## [ARTICLE]
++++++

Tibet came under the control of People's Republic of China (PRC) after the Government of Tibet signed the Seventeen Point Agreement which the 14th Dalai Lama ratified on 24 October 1951, but later repudiated on the grounds that he rendered his approval for the agreement while under duress. This occurred after attempts by the Tibetan Government to gain international recognition, efforts to modernize its military, negotiations between the Government of Tibet and the PRC, and a military conflict in the Chamdo area of western Kham in October 1950. The series of events came to be called the "Peaceful Liberation of Tibet" by the Chinese government, and the "Chinese invasion of Tibet" by the Central Tibetan Administration and the Tibetan diaspora.

The Government of Tibet and the Tibetan social structure remained in place in the Tibetan polity under the authority of China until the 1959 Tibetan uprising, when the Dalai Lama fled into exile and after which the Government of Tibet and Tibetan social structures were dissolved.

Background 
Tibet came under the control of the Qing dynasty of China in 1720 after the Qing expelled the forces of the Dzungar Khanate from Tibet. It remained under Qing suzerainty (or protectorate) until 1912. The succeeding Republic of China claimed inheritance of all territories held by the Qing dynasty, including Tibet. This claim was provided for in the Imperial Edict of the Abdication of the Qing Emperor signed by the Empress Dowager Longyu on behalf of the six-year-old Xuantong Emperor: "...the continued territorial integrity of the lands of the five races, Manchu, Han, Mongol, Hui, and Tibetan into one great Republic of China" (...). The Provisional Constitution of the Republic of China adopted in 1912 specifically established frontier regions of the new republic, including Tibet, as integral parts of the state.

After the Xinhai Revolution in 1911, most of the area comprising the present-day Tibet Autonomous Region (TAR) became a de facto independent polity, independent from the rest of the Republic of China with the rest of the present day TAR coming under Tibetan government control by 1917. Some border areas with high ethnic Tibetan populations (Amdo and Eastern Kham) remained under the Chinese Nationalist Party (Kuomintang) or local warlord control.

++++++

## [SUPPLIED RECORDS]
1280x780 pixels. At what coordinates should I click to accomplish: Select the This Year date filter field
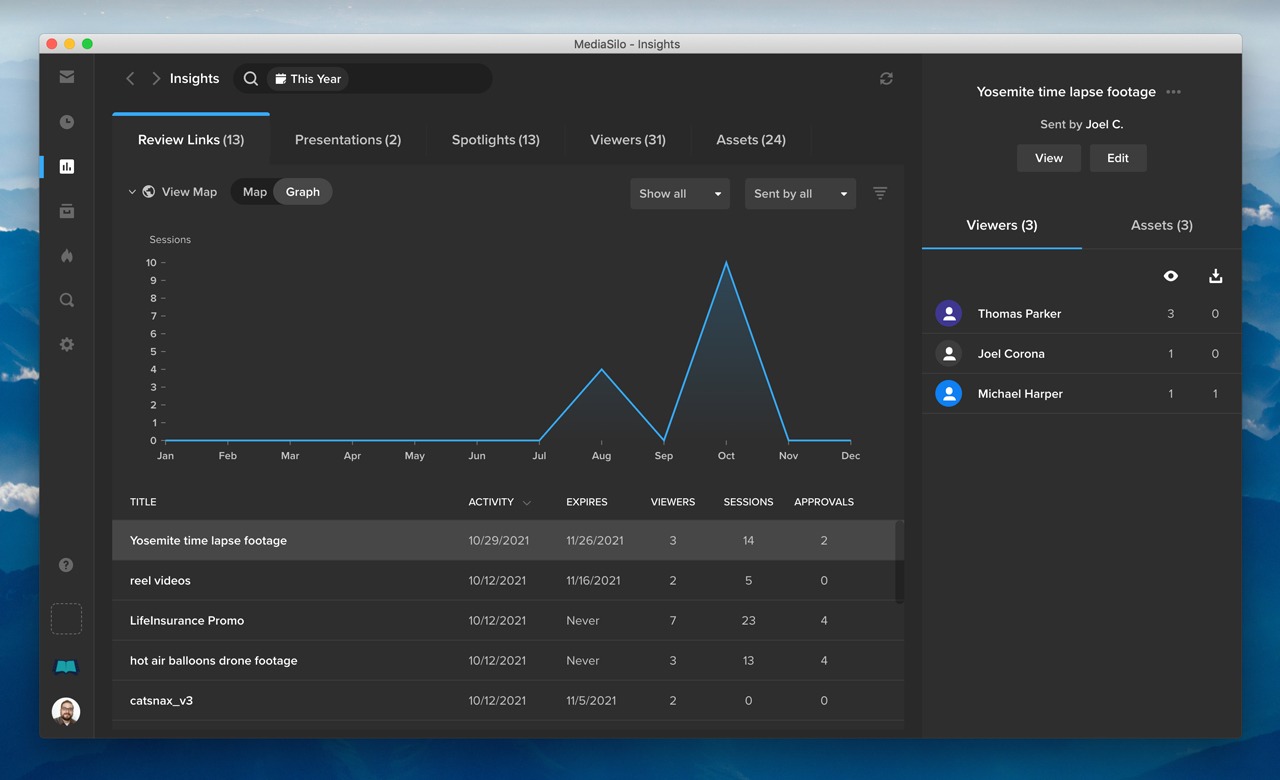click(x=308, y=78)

++++++

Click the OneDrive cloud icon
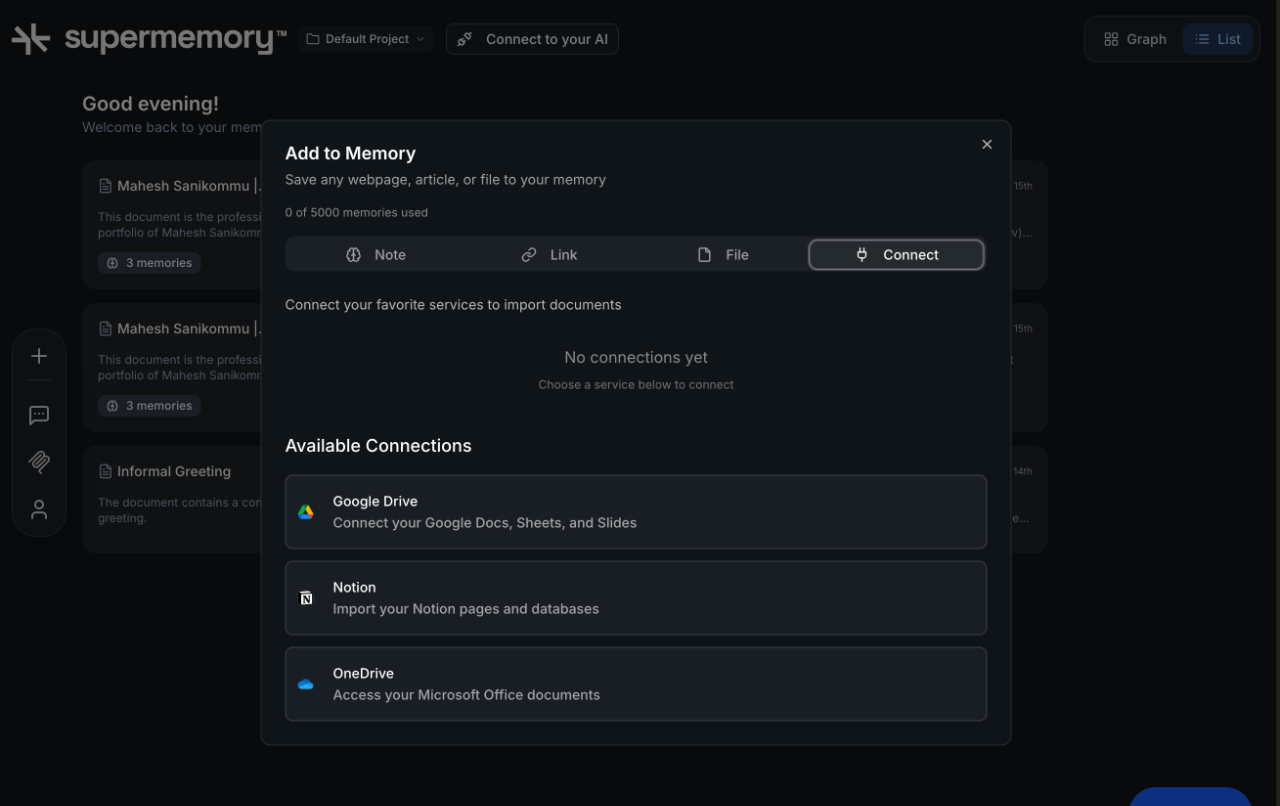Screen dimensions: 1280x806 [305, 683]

++++++

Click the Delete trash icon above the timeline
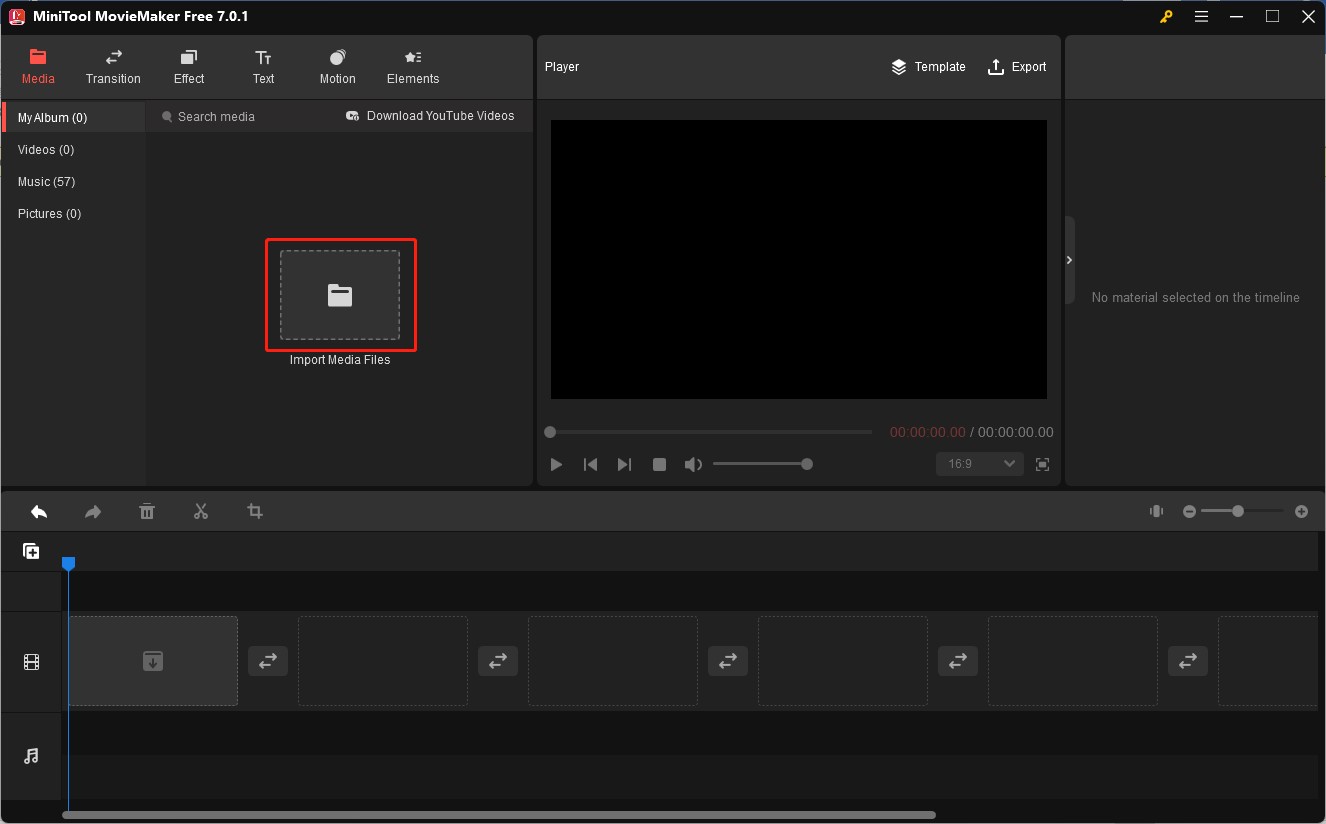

++++++

## [EXERCISE OBJECTIVE]
Copy word for word the stretch of the Tibet article above from "Tibet came under the control of People's" through "the Tibetan diaspora.".

## [ANSWER TO THE TASK]
Tibet came under the control of People's Republic of China (PRC) after the Government of Tibet signed the Seventeen Point Agreement which the 14th Dalai Lama ratified on 24 October 1951, but later repudiated on the grounds that he rendered his approval for the agreement while under duress. This occurred after attempts by the Tibetan Government to gain international recognition, efforts to modernize its military, negotiations between the Government of Tibet and the PRC, and a military conflict in the Chamdo area of western Kham in October 1950. The series of events came to be called the "Peaceful Liberation of Tibet" by the Chinese government, and the "Chinese invasion of Tibet" by the Central Tibetan Administration and the Tibetan diaspora.